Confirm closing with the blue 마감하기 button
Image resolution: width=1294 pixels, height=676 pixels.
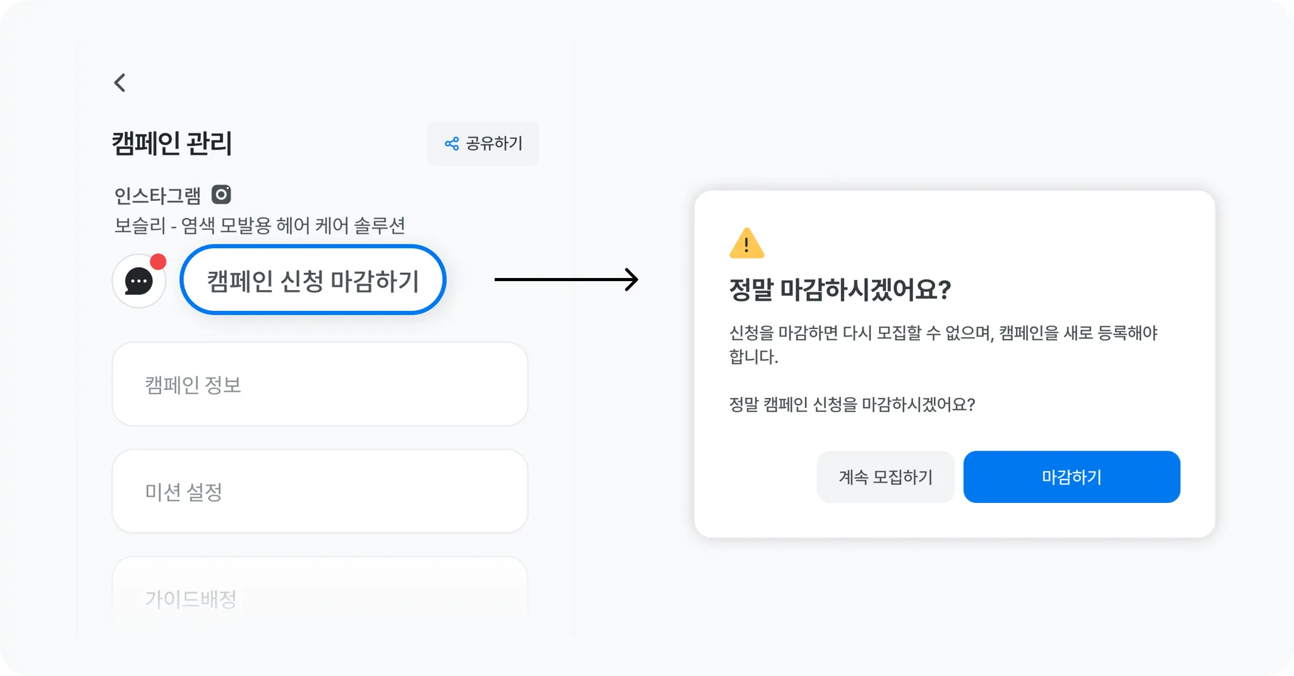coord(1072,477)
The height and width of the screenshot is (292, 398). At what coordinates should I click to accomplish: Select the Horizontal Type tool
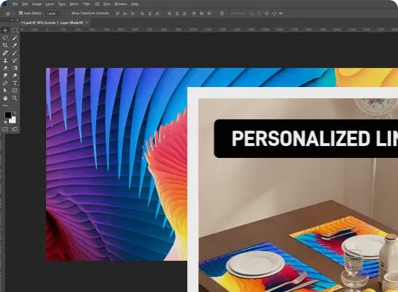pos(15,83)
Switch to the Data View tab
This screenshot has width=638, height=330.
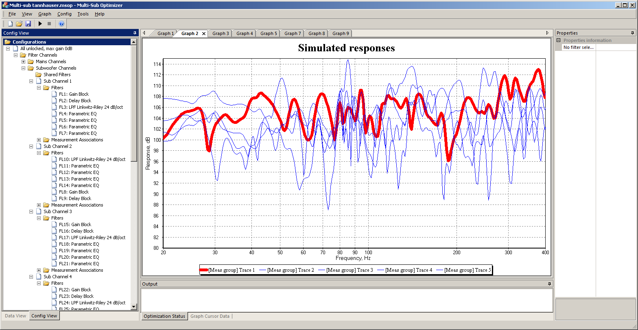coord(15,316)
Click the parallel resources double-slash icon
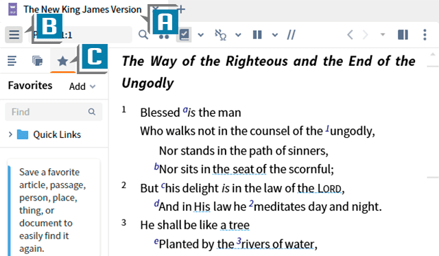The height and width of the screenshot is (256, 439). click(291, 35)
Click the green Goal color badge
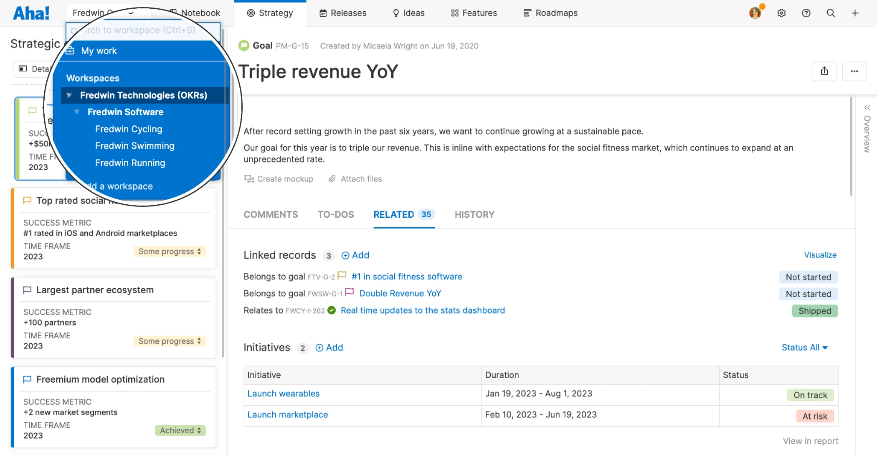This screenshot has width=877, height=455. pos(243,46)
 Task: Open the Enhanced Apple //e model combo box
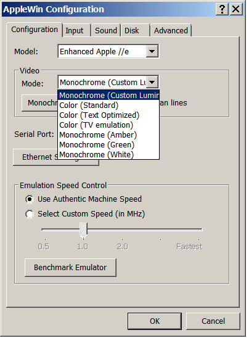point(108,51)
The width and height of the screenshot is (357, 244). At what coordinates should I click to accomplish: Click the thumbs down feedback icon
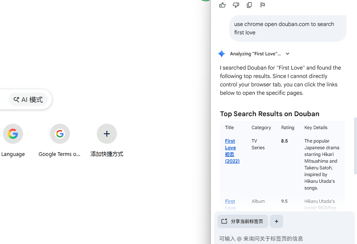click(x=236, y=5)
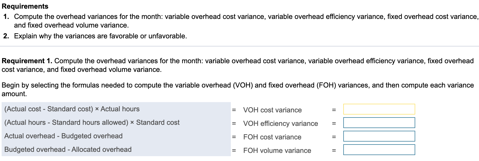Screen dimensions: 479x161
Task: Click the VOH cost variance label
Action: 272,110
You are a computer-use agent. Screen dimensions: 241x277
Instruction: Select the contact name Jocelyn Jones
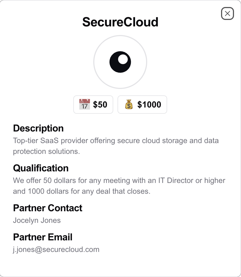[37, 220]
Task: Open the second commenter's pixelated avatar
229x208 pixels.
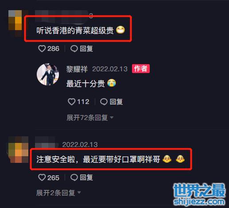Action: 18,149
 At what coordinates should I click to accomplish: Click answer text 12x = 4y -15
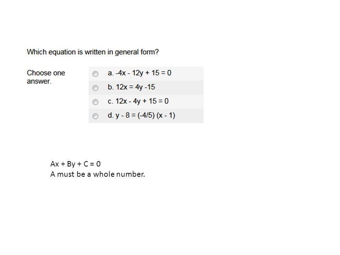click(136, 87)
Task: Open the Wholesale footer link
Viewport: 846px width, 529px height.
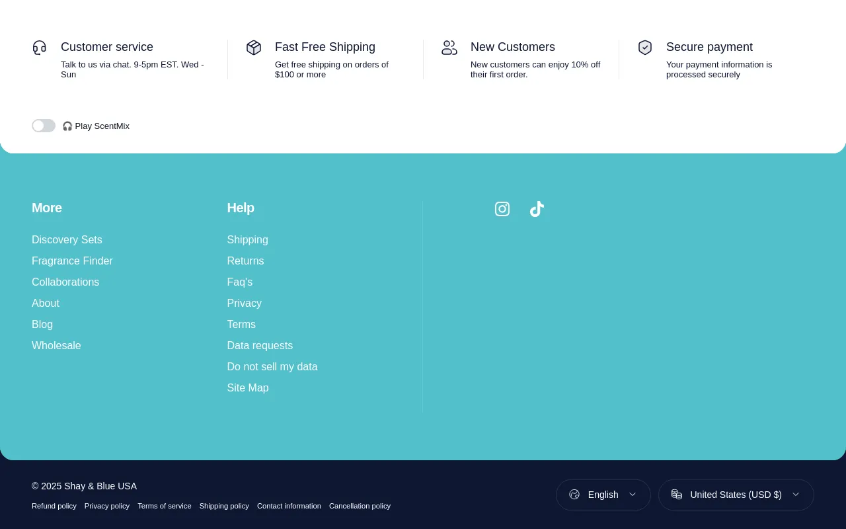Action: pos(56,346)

****

DIRECTION:
Copy out all of the data above line for line, without changing a word, and omit the pictures.

ANSWER BELOW:
Confirm closing with the blue 마감하기 button
Image resolution: width=1294 pixels, height=676 pixels.
coord(1072,477)
The height and width of the screenshot is (292, 398). At what coordinates should I click to accomplish: Select the Horizontal Type tool
pos(15,83)
Switch to the Data View tab
This screenshot has width=638, height=330.
coord(15,316)
Click the parallel resources double-slash icon
The height and width of the screenshot is (256, 439). click(291, 35)
Click the green Goal color badge
This screenshot has width=877, height=455. pos(243,46)
 Task: Open the Enhanced Apple //e model combo box
point(108,51)
The width and height of the screenshot is (357, 244). At what coordinates should I click to accomplish: Click the thumbs down feedback icon
click(x=236, y=5)
Screen dimensions: 479x161
Task: Click the VOH cost variance label
Action: 272,110
You are a computer-use agent. Screen dimensions: 241x277
Instruction: Select the contact name Jocelyn Jones
[37, 220]
Task: Open the second commenter's pixelated avatar
229x208 pixels.
Action: 18,149
 At what coordinates should I click to accomplish: Click answer text 12x = 4y -15
click(136, 87)
Task: Open the Wholesale footer link
Viewport: 846px width, 529px height.
Action: pos(56,346)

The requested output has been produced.